Ollie is 14 months old and suddenly developed great anxiety at travelling by car 
all cars cause him to pant with stress, tail between legs not wanting to get in, fighting to hide in the footwell etc hes been absilutely fine up until 2 weeks ago 

he normally goes in a crate in the back but also in the front seat in my two seater also the back seat in my husbansds saloon- its the same reaction whatever the car.....

otherwise hes a very soft, gentle and calm dog - exspecailly for one so young!!!!!!!

any help much appreciated!!!!!!!!!!
Fiona and Ollie


----------



## Linescreamer (Sep 28, 2010)

Keep trying use treats, bones whatever he likes. Make sure he isn't getting too hot in there, and he has water or he will never want to go back into the car. If he is panting, he is hot and may think it's a Sauna where he will roast.


----------



## Mischa (Feb 17, 2010)

Keep at it using treats to lure him in, praising him for getting in, and driving very smooth once you get going. Give him some air as well. 
Mischa use to foam up like a rabid dog every time we got close to the car(so many weird looks from people...) but as long as we gave her some air, she would tolerate the ride. 

Pick which ever vehicle he is better in to work on for now. I assume the saloon will be easiest.
My truck is an automatic and a much smoother drive than our manual hatch. 
She got good in the truck first, and learned that the car was not so different after all. 

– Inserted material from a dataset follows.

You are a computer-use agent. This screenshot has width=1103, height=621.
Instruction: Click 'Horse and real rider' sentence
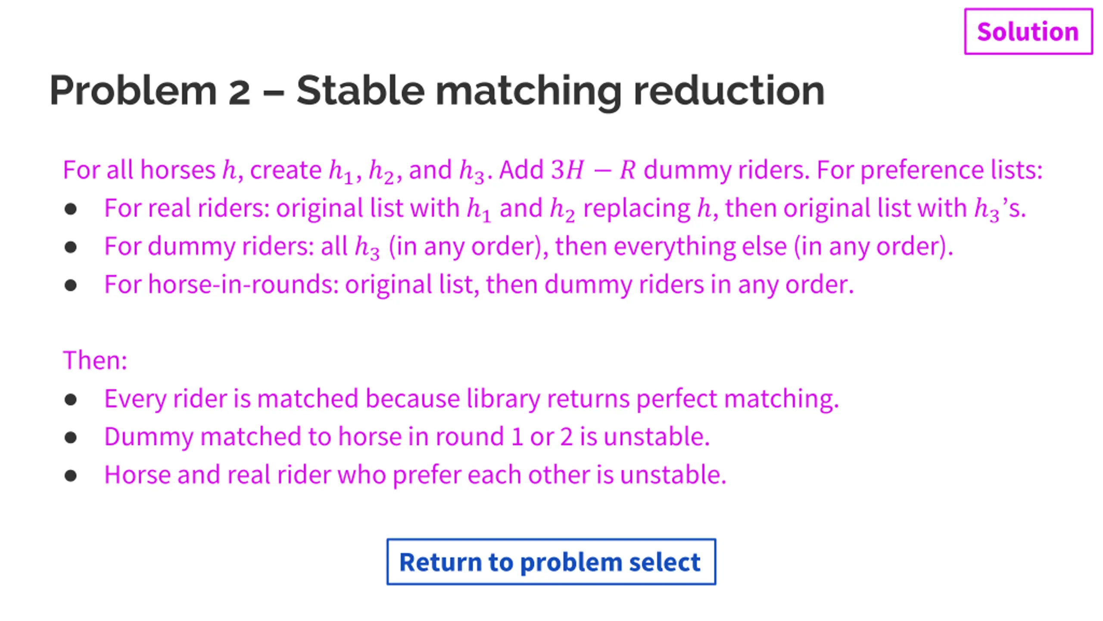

She seems like she might actually like drives now, but the whole process took months, despite the fact that every time she was in a vehicle, it was to go somewhere fun for her...dumb dog! ;D


----------



## jld640 (Sep 29, 2010)

You may have to play with him while the vehicle is stopped for a few days. Open the doors and just hop in and out. Cars are fun. Cars mean treats and toys. Treats/toys on the floor. Treats/toys on the seat. Treats/toys on your lap sitting in the car. After you get through a few minutes of him approaching the car willingly, treat going in. Treat going out. Work up to closing the doors. Treat when you close the door. Treat when you open the door. Treat when you turn the engine on with the door open. Treat when you turn the engine off. Work up to having the vehicle in motion.

If he is truly freaked, you may need a new super-awesome car-only treat (or car-only toy if he is toy-motivated). We did that for a while during crate training. The only way Savannah could get her super-awesome crate treat was to get in the crate. Last tip – if you use a super-awesome treat, train just before meal-time so that he is hungry.

Good luck!


----------